What You Need to Know
- MicroStrategy stock jumped 12.6% to $92.68 after announcing new capital framework on Monday.
- Company authorized $1.25 billion in Bitcoin sales and approved $2 billion stock buyback program.
- MicroStrategy faces $2.8 billion in preferred dividend obligations over the next two years.
- New framework allows systematic Bitcoin sales, reversing previous pledge never to sell holdings.
Strategy’s new capital framework cleared its first market test on Monday, with MSTR jumping 12.6% to $92.68 and its STRC preferred stock gaining roughly 10% to around $83.67. Benchmark analyst Mark Palmer kept his Buy rating and a $570 price target, implying the stock needs to run more than 500% from current levels to get there.
The framework itself, disclosed in an SEC filing, is a meaningful structural shift. Strategy authorized up to $1.25 billion in Bitcoin sales, raised its STRC dividend to 12%, approved a $2 billion stock buyback program, and gave itself board-level permission to sell Bitcoin from its 847,363 BTC treasury. Palmer framed this as putting the capital machine into “reverse” during stress periods, meaning the firm is no longer a one-directional buyer regardless of conditions. That is a real change. Strategy previously sold just 32 Bitcoin in May, a roughly $2.5 million transaction that already broke Michael Saylor’s long-standing pledge never to sell, and the market absorbed that without collapse.
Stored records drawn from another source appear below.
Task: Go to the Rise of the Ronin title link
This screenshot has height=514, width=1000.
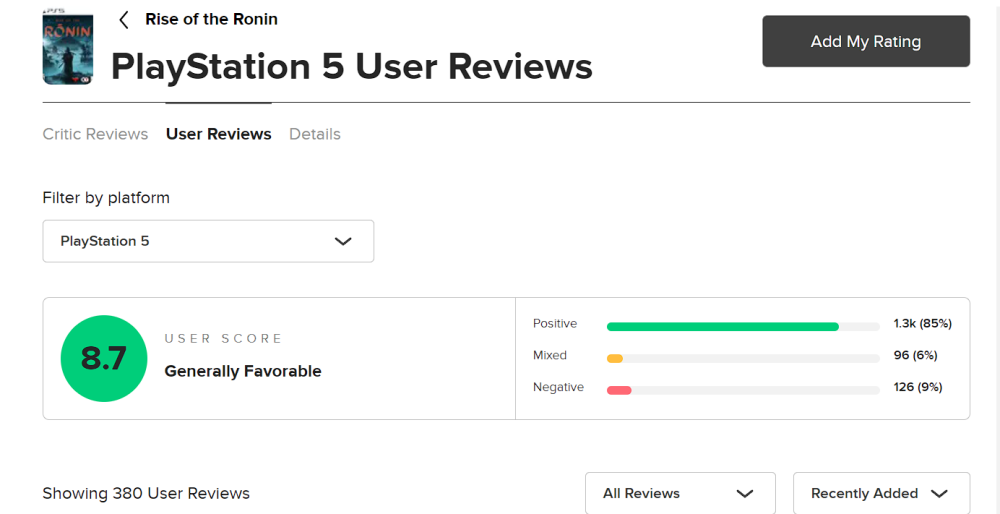Action: pyautogui.click(x=211, y=19)
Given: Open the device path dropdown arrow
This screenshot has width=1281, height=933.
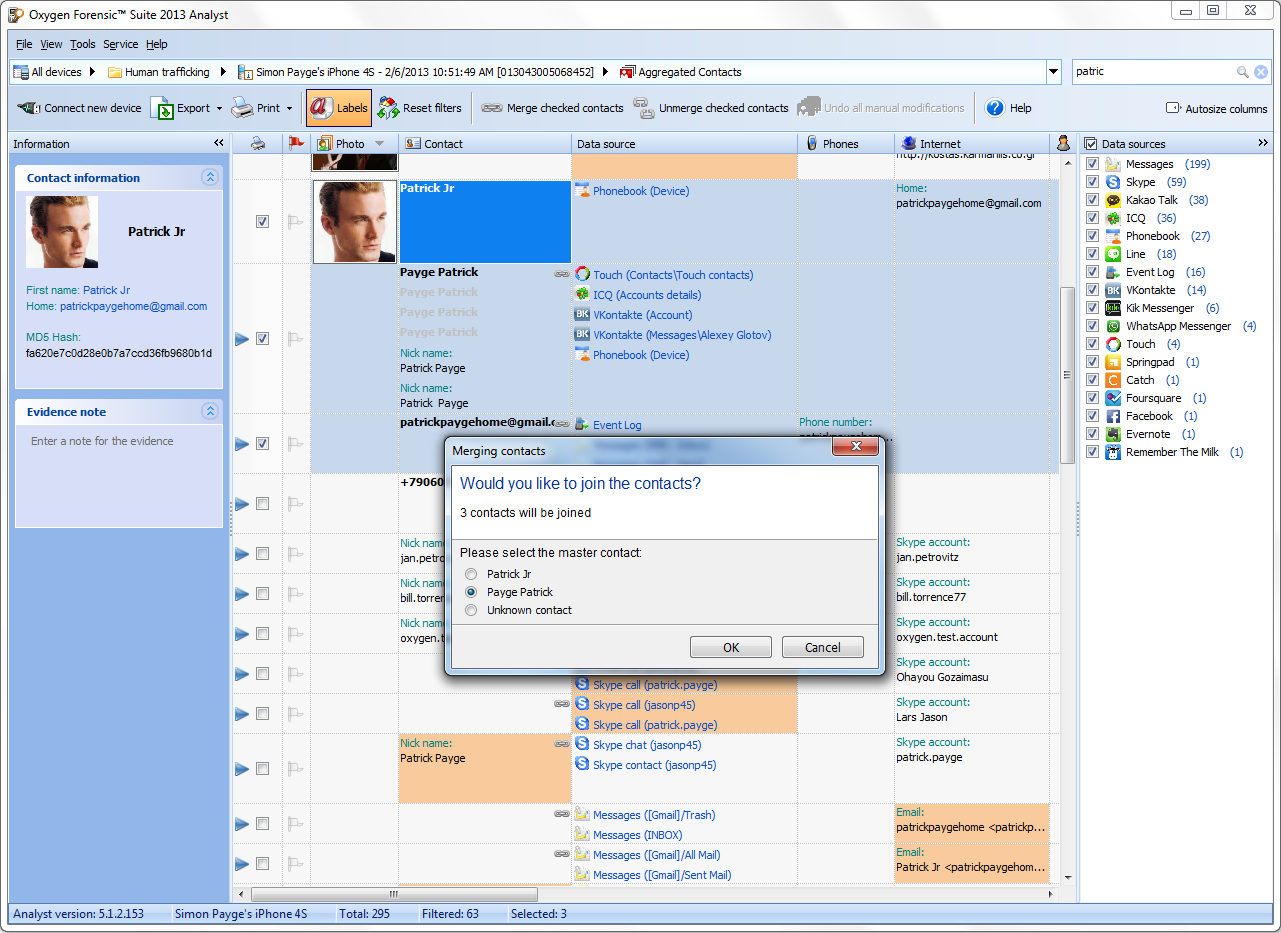Looking at the screenshot, I should tap(1053, 72).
The question is whether a much larger, more systematic program carries the same result.
CryptoQuant’s head of research Julio Moreno thinks the answer is no, and his reasoning is structurally uncomfortable: the moment Strategy signals a price level it will defend, that level becomes a target for sellers.
The pressure behind this framework is not abstract. Strategy faces roughly $2.8 billion in preferred dividend obligations over the next two years, and its dividend coverage window compressed from more than seven years to about 14 months in just six months as annual preferred dividend costs grew from $300 million to $1.2 billion. That trajectory is what forced the framework into existence, not a voluntary strategic evolution. The stock rally on Monday reflects relief that management acknowledged the problem formally, but Moreno’s warning applies specifically to what comes next: if Bitcoin pulls back toward Strategy’s cost basis and the company actually begins selling, the market’s reaction to a disclosed defense line will be a harder test than anything Monday’s session offered. Preferred stockholders watching this have a different risk profile than common equity holders, and the STRC rally, while real, does not resolve the underlying math.
CEO Phong Le described the shift as a transition from pure capital issuance to active capital structure management on both sides. Whether that language holds up depends entirely on Bitcoin’s price trajectory and whether Strategy’s new tools get used before they need to be.